The way I see it is that we've had an evolution of how to program computers. It's been:
circuits -> holes in cards -> text -> <plateau with mild "visual" improvements to IDEs> -> __the future__
I think many programmers are just unable to see the forest through the trees and weeds, but visual languages see a lot of power in specific domains like art, architecture, circuit and FPGA design, modeling tools, and control systems. I think this says something and also overlaps with what the Racket folks call Language Oriented Programming, which says that programming languages should adapt to the domain they are meant to solve problems in. Now all these visual languages are separate things, but they are a portion of the argument in that domain-specific problems require domain-specific solutions.
So what I believe we'll have in the future are hybrid approaches, of which LabVIEW is one flavor. Take what we all see at the end of whiteboard sessions. We see diagrams composed of text and icons that represent a broad swath of conceptual meaning. There is no reason why we can't work in the same way with programming languages and computer. We need more layers of abstraction in our environments, but it will take work and people looking to break out of the text=code thing. Many see text as the final form, but like I said above, I see it as part of the evolution of abstraction and tools. Text editors and IDEs are not gifted by the universe and are not inherent to programming; they were built.

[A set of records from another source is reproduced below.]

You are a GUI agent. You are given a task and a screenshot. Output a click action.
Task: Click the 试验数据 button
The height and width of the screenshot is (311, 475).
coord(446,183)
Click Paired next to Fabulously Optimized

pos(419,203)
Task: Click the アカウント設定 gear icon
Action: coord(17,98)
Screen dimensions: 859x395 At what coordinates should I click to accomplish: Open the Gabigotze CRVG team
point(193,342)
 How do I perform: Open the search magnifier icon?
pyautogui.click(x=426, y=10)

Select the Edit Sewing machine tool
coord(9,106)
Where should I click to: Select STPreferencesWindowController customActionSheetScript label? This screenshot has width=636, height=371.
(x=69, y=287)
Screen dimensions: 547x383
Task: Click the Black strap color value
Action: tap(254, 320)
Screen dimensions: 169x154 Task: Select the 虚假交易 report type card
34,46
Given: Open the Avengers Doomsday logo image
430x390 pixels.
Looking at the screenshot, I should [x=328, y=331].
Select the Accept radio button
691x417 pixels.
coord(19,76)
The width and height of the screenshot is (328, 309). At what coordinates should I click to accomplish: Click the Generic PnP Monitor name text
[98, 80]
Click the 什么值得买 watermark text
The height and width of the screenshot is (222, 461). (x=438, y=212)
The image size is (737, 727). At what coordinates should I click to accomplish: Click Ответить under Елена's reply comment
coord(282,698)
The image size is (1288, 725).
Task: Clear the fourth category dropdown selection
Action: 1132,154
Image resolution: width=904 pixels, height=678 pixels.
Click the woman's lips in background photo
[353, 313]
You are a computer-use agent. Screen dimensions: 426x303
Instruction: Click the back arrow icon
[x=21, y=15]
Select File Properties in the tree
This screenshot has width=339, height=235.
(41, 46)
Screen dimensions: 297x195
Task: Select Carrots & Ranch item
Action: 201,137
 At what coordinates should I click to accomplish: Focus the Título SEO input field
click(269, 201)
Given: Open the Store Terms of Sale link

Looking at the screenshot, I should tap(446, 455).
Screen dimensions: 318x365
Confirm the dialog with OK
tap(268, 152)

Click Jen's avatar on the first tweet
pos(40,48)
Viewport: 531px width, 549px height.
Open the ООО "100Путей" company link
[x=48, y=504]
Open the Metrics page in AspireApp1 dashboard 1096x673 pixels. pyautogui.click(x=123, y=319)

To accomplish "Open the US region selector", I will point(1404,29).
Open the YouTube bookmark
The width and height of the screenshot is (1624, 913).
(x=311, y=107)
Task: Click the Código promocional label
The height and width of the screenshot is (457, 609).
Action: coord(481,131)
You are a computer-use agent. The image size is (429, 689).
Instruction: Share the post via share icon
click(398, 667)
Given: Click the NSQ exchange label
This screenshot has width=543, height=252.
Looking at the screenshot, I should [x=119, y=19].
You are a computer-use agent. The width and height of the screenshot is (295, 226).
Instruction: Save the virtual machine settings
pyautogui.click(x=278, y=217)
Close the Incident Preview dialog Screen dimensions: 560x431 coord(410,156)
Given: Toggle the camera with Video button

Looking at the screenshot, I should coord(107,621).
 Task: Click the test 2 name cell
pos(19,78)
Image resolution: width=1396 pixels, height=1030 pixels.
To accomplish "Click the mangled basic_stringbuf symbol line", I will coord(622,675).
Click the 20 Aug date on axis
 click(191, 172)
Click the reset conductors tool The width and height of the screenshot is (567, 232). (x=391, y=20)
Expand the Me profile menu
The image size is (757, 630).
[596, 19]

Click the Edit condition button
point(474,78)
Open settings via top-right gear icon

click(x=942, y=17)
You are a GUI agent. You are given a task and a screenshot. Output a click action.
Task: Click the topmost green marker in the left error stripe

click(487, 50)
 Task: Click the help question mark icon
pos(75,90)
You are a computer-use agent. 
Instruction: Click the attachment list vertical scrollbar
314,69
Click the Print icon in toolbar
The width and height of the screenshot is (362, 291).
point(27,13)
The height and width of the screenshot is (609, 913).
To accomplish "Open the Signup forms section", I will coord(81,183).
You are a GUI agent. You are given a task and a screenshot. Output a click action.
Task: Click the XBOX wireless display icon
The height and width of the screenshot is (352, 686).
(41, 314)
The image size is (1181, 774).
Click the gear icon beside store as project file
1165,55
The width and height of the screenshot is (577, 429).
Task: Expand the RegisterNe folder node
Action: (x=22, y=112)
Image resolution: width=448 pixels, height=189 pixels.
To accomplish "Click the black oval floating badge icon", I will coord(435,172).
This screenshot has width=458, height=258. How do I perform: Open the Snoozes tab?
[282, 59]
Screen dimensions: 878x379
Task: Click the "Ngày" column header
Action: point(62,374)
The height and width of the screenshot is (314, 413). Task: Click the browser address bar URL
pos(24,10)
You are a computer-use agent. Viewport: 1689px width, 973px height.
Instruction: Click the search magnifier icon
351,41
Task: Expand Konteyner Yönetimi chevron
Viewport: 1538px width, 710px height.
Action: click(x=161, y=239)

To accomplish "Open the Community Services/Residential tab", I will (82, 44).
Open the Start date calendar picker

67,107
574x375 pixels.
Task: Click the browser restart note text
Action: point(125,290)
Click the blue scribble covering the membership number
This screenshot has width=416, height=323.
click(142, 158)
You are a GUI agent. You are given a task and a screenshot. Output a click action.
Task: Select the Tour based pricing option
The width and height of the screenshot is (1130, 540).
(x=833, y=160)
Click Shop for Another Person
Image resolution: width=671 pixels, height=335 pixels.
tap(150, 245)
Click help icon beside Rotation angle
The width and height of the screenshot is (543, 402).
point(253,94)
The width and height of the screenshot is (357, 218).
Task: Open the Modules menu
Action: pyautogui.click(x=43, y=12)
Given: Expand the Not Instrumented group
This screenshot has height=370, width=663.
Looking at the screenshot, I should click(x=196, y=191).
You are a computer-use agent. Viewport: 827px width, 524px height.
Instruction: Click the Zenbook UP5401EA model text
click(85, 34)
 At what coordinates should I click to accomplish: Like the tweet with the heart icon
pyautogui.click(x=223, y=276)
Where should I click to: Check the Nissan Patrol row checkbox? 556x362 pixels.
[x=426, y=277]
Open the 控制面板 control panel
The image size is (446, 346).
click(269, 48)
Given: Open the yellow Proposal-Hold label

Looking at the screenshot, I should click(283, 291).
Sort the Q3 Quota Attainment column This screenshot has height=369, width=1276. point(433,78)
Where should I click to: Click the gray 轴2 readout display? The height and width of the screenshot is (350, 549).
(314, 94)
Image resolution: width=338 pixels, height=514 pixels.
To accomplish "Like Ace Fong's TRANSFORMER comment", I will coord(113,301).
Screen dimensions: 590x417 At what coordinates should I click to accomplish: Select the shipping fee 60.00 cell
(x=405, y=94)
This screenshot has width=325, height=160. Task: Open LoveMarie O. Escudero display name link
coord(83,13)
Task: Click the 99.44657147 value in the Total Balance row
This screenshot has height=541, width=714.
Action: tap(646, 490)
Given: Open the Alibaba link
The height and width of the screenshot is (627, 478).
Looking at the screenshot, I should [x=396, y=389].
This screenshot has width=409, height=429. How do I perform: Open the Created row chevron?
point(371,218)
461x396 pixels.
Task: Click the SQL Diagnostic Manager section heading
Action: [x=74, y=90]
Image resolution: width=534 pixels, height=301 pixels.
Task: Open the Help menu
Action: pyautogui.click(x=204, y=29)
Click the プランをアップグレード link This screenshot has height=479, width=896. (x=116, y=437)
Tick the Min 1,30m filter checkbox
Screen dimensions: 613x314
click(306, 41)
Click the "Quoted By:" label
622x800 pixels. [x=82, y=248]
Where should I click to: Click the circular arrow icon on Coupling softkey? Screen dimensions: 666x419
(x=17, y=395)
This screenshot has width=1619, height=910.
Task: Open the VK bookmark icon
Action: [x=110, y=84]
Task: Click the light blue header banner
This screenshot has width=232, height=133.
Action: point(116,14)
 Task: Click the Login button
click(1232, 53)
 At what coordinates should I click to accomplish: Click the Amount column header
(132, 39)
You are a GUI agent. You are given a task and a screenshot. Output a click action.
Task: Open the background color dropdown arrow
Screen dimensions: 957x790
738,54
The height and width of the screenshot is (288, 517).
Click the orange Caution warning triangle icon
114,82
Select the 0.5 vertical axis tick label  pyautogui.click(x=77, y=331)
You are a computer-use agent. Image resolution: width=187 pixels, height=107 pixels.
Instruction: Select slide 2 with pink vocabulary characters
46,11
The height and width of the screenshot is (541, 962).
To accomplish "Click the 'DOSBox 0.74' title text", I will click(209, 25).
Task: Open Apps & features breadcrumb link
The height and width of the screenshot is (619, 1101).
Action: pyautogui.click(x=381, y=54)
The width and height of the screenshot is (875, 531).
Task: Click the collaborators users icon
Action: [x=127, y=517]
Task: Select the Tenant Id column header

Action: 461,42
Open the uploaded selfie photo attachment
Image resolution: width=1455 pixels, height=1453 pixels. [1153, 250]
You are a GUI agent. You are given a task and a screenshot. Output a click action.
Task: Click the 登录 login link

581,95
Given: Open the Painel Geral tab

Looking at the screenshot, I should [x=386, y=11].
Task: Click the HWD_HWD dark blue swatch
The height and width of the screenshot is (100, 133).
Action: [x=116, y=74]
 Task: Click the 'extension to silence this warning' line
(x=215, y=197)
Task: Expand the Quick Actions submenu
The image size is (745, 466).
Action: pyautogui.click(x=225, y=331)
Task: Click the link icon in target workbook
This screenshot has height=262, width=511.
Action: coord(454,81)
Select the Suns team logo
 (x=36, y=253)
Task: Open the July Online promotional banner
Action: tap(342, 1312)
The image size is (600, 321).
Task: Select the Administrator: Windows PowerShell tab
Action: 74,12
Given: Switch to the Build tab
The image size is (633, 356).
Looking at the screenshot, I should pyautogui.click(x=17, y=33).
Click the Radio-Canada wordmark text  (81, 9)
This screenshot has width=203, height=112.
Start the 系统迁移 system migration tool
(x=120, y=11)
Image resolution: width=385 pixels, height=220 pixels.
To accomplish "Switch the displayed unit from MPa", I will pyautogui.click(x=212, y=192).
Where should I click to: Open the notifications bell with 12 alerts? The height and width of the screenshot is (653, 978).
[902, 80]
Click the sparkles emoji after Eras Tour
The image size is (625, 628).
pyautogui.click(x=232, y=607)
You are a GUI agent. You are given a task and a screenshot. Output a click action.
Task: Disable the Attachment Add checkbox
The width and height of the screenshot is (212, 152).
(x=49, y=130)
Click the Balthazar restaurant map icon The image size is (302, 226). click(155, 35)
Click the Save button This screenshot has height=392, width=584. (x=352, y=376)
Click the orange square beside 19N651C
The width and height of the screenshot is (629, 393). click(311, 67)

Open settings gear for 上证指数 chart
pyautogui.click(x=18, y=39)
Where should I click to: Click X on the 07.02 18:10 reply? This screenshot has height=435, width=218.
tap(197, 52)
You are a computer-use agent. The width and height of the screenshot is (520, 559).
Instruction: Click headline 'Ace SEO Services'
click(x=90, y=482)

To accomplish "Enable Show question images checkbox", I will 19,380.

This has already happened before with things like machine code and assembly. These languages do not offer the programmer enough tools to think more like a human, so the human must cater to the languages and deal with lower-level thought. I view most text-based programming languages similarly. There's just too many details I have to worry about that are not applicable to my problem and don't allow me to solve the problem in the way that I want. Languages that do provide this (like Elixir, F#, and Racket) are a joy to use, but they begin to push you to a visual paradigm. Look at Elixir, most of the time the first thing you see in an Elixir design is the process and supervision tree. And people rave about the pipe operator in these languages. Meanwhile, in LabVIEW, I have pipes, plural, all going on at the same time. It was kind of funny as I moved into text-based languages (I started in LabVIEW) to see the pipe operator introduced as a new, cool thing.
In general, I have many, many complaints about LabVIEW, but they do not overlap with the complaints of people unfamiliar with visual programming languages, because I've actually built large systems with it. Many times, when I go to other languages, especially something like Python, I feel I've gone back in time to something more primitive.
Text-based representations have tremendous upsides (granularity, easy to input, work with existing tools, easy to parse), but they also have downsides I think people tend to overlook. For example, reading and understanding code, especially foreign code, is quite difficult and involved; involves a lot of concentration, back and forth with API documentation, searching for and following external library calls ad nauseum. Comments help, but only so much. Code is just difficult to read and is expensive in terms of time and attention.
> Text editors and IDEs are not gifted by the universe and are not inherent to programming; they were built.
Bret Victor has some good presentations that addresses this idea. One thing he says is that in the early stages of personal computing, multitudes of ideas flowered that may seem strange to us today. A lot of that was because we were still exploring what computing actually was.
I don't dislike programming in vim/emacs/ides. Is it good enough? Yes, but... is this the final form? I think it'll take a creative mind to create a general-purpose representation to supersede text-based representations. I'm excited. I don't really know of anyone working on this, but I also can't see it not happening.